PASSAGE SHOWN:
I know that " as a rule of thumb", "im pretty sure", "i think" is quite helpful, and in many respects i agree, but modern cars and modern CAN system sometimes draw a bizarre amount of power at rest and I've read figures that are just ridiculous for other manufacturers but are perfectly within spec - but yes i agree 50mA sounds on the high side.

 

battery is a brand new unit, supplied by local ford main agent ( varta battery with a ford sticker ) 60AH 

 

Anyway, after continuing testing today - method of leaving gauge attached recording high, low and average and "disabling" systems via fuse removal ( yes i know as per previous post fuse removal isn't a sure fire way to disable a can component ) -  

  • Interior motion sensor fuse - no change 
  • Alarm back up battery and OBD fuse - no change 
  • bluetooth, infotainment system fuse - no change 
  • Voltage quality module - no change 
  • Instrument cluster - 50mA average for well over 6 hours 

Now, all the other systems within that 6 hour test period ( this period begins when car has fully fallen "asleep", which does take 30-45mins ) - the other readings had spiked at 300mA on average. Until the cars fully "asleep" it seems to draw 1-2amps on average - then after 30-45mins it drops to the 50mA average ( ignoring the intermittent fault that is )

[Stored records]
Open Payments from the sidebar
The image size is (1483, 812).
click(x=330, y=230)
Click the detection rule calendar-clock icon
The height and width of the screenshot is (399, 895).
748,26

WORK INSTRUCTIONS:
1. According to the battery drain post, how long does the car take to fully fall "asleep"?
2. In the battery drain post, rewrite the part between "Now, all the" and "fault that is )", inclusive, putting "peaked" in place of "spiked".

RESULTS FOR EACH TASK:
1. 30-45 minutes.

2.
Now, all the other systems within that 6 hour test period ( this period begins when car has fully fallen "asleep", which does take 30-45mins ) - the other readings had peaked at 300mA on average. Until the cars fully "asleep" it seems to draw 1-2amps on average - then after 30-45mins it drops to the 50mA average ( ignoring the intermittent fault that is )